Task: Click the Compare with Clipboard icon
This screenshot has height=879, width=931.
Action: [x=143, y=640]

──────

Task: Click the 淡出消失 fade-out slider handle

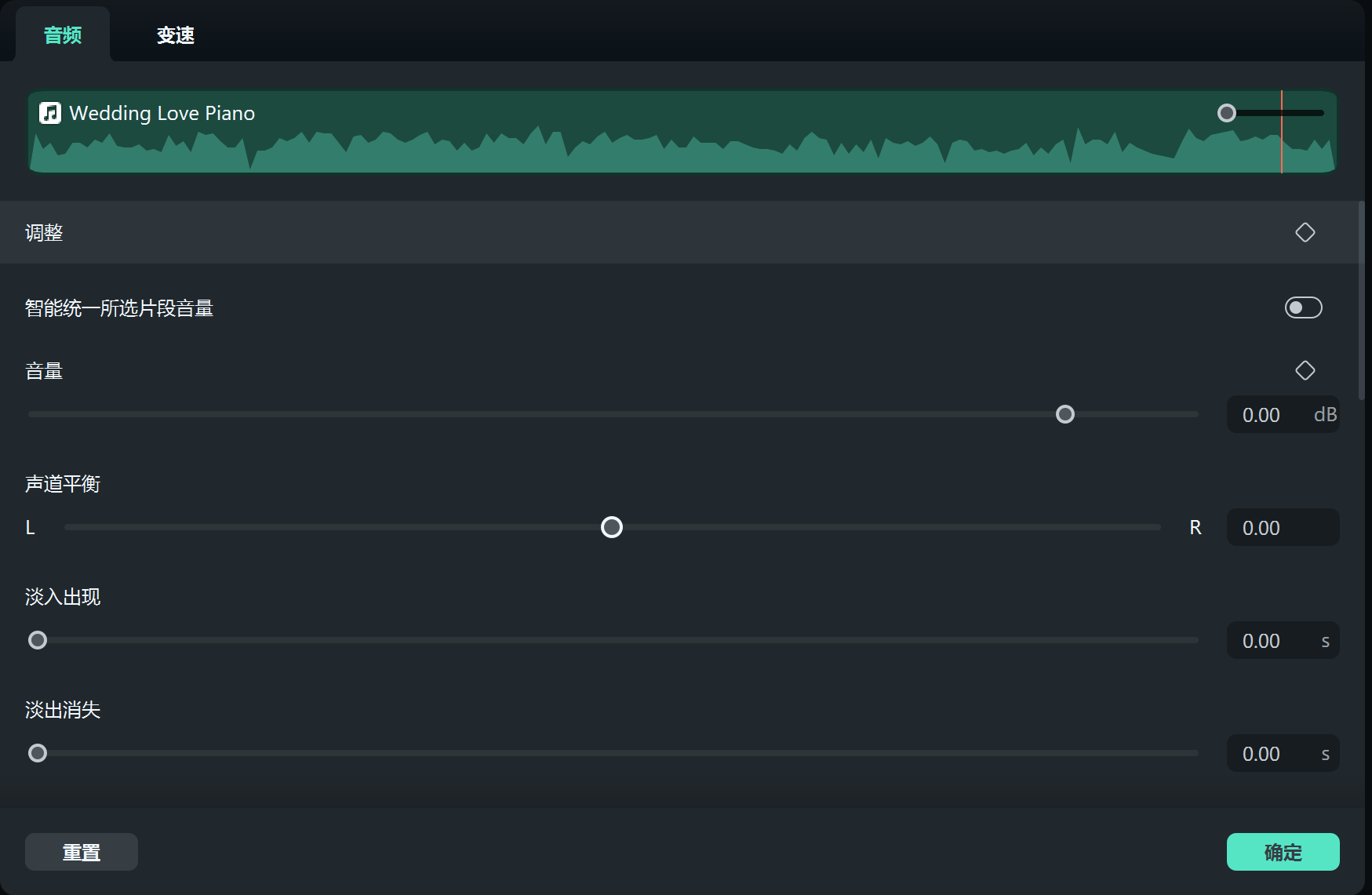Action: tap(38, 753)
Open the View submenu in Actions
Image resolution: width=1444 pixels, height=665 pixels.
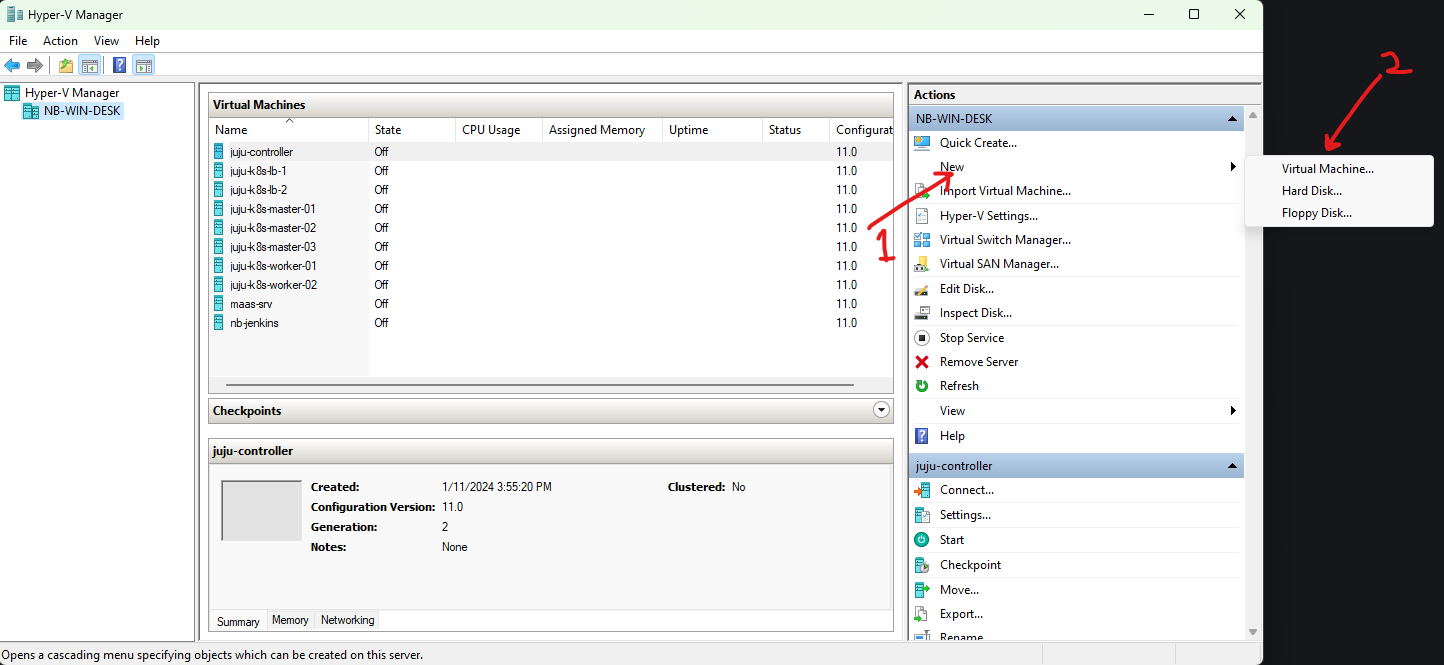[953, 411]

──────

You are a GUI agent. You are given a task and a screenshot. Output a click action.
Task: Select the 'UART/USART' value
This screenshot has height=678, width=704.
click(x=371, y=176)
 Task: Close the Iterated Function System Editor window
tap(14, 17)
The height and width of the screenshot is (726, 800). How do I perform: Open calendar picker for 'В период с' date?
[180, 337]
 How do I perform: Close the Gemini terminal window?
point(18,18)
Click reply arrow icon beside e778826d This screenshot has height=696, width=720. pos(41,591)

──────

> _Your assignment_
Make a copy of each line in the records above that has the word "icon".

> _Response area_
Task: Click the Compare with Clipboard icon
Click reply arrow icon beside e778826d This screenshot has height=696, width=720. pos(41,591)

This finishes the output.